What you need to do:
Scan the data for "computer" and copy the lines it appears in.

Saved entries:
■ ■ ■

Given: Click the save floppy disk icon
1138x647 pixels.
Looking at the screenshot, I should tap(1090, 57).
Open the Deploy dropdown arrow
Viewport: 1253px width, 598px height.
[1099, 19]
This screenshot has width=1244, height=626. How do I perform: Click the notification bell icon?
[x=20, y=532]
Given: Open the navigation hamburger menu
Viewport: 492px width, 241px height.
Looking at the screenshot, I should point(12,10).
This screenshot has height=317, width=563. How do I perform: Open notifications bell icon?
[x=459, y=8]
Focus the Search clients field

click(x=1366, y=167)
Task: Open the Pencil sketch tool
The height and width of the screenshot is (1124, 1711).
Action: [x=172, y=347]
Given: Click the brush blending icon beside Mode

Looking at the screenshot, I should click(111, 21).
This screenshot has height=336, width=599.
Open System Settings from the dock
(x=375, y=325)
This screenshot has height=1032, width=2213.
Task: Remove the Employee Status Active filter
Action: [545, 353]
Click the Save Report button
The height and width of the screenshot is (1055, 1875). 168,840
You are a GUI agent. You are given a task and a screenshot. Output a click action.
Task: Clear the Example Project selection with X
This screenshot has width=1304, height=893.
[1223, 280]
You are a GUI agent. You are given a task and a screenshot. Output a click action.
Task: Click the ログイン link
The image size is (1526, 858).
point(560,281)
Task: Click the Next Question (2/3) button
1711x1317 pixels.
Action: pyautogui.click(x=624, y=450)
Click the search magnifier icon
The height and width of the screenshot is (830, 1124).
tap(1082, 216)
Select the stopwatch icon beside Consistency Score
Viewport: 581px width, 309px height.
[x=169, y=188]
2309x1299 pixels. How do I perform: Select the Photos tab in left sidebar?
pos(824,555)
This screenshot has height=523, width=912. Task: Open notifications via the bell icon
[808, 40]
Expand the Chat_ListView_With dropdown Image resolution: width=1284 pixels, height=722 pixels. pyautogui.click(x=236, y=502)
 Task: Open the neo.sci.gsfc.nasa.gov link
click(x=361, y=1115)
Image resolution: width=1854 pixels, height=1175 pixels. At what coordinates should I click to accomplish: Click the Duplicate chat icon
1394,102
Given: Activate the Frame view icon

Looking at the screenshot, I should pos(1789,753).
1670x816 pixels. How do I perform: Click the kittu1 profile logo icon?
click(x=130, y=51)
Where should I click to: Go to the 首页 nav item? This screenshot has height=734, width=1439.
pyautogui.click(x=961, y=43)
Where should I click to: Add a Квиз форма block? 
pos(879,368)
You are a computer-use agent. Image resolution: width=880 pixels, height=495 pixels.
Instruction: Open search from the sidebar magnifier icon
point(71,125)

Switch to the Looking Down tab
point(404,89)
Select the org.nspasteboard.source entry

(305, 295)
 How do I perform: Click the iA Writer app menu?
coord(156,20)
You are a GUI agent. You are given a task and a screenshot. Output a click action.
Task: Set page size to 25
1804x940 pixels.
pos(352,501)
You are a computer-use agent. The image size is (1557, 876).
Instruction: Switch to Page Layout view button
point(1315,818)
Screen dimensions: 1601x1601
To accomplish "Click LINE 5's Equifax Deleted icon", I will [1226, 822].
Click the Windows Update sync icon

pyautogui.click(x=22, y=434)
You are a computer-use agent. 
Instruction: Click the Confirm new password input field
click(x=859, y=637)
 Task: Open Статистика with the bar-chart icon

■ ■ ■

Your solution:
You are a computer-use agent. Image resolution: width=880 pixels, height=495 pixels.
You are a computer-use agent. The image size is (1557, 876).
You are a computer-use agent. 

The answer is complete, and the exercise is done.